(Collected data entries)
○ ○ ○ ○ ○ ○ ○

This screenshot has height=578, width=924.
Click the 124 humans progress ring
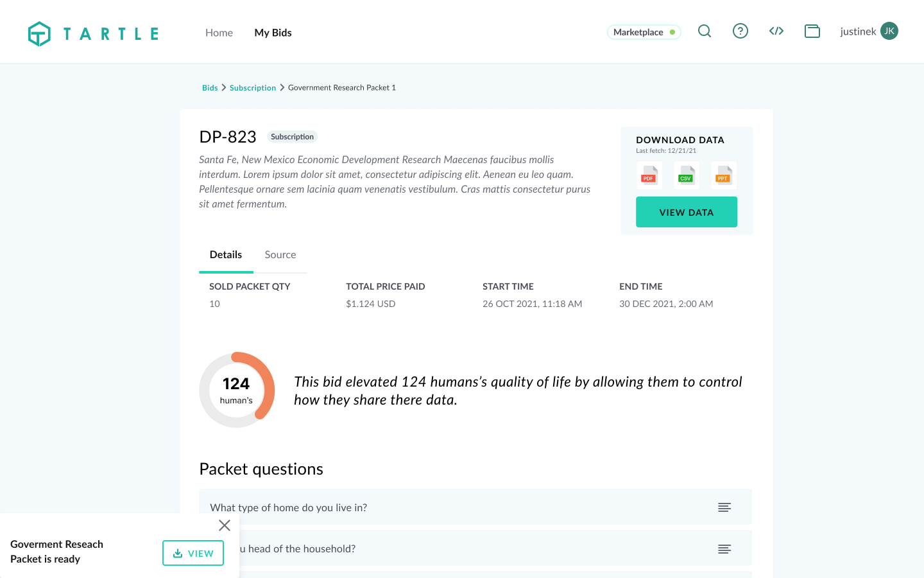click(237, 390)
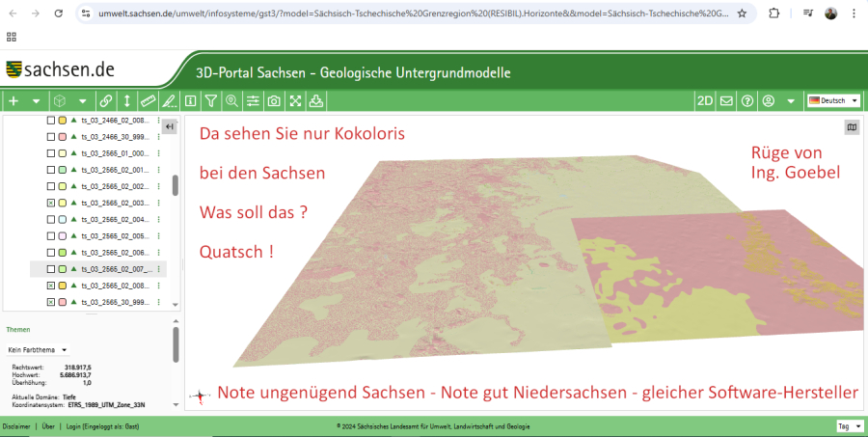
Task: Click the link share icon in toolbar
Action: click(x=105, y=100)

○ ○ ○ ○ ○ ○ ○

*DIRECTIONS*. Please repeat every record above exactly, leaving the pictures out.

*ANSWER TO THE EXERCISE*.
This screenshot has height=578, width=924.
Click the 124 humans progress ring
click(237, 390)
Task: Click the link share icon in toolbar
Action: click(x=105, y=100)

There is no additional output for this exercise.